Bangladesh building collapse toll tops 640
Dhaka: Bangladeshi police are investigating possible murder charges against the owner of a shoddily built factory that collapsed nearly two weeks ago after the wife of a garment worker crushed in the accident filed a complaint.
The legal development comes as officials today said that the death toll from the country`s worst industrial disaster had reached 645.
Sheuli Akter, wife of Jahangir Alam, filed the complaint with Dhaka magistrate Wasim Sheikh, saying her husband and other workers were "pushed toward death" by building owner Mohammed Sohel Rana and two others.
Alam was employed in New Wave Styles Ltd, one of the five garment factories housed in the eight-story Rana Plaza that collapsed April 24 as workers started their morning shift even though cracks had developed in the building.
New Wave Styles owner Bazlul Adnan and local government engineer Imtemam Hossain were the two others accused in the case. Magistrate Sheikh ordered police to investigate the complaints, and local police chief Mohammed Asaduzzman today said that they would now investigate possible murder charges.
A conviction for murder can result in a death sentence in Bangladesh. Nine people, including Rana and Adanan, have already been arrested on other charges. Rana faces charges such as negligence and illegal construction, which are punishable by a maximum of seven years in jail.

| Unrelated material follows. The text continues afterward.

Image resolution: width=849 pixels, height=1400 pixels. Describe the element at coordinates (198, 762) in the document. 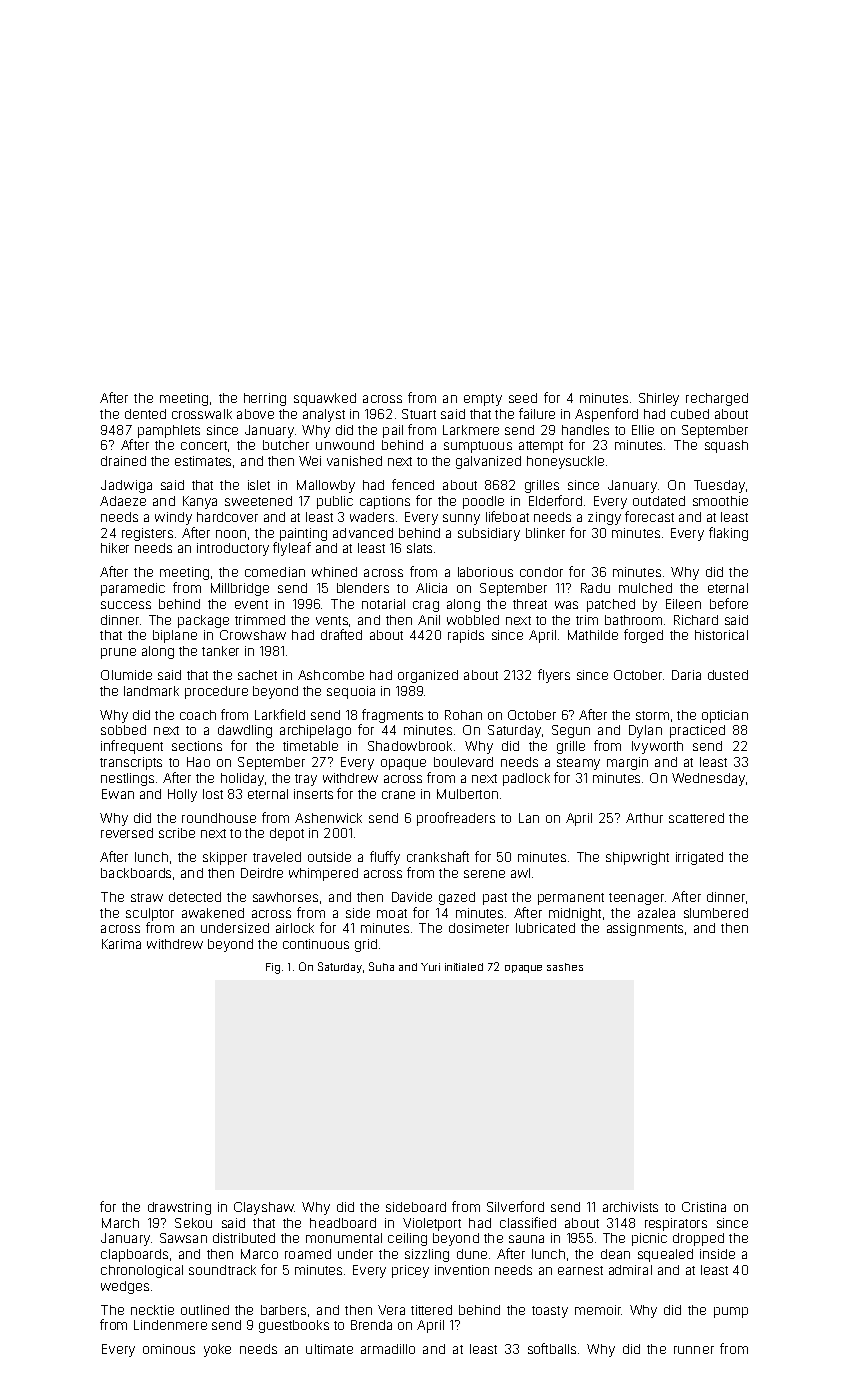

I see `Hao` at that location.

By afternoon today, the death toll had reached 645, according to the police control room at the scene. It is not known how many people are still missing, as workers use heavy equipment to search through the rubble. There is still a stench around the collapse site from decomposing bodies.
An architect whose firm designed the initial floors of the building yesterday said it had not been designed for heavy industrial work. Masood Reza, an architect with Vastukalpa Consultants, said they designed the building in 2004 as a shopping mall and not for industrial purposes.
Officials say Rana illegally added three floors and allowed the garment factories to install generators.
Vibrations from garment machines and from the generators were thought to have contributed to the collapse.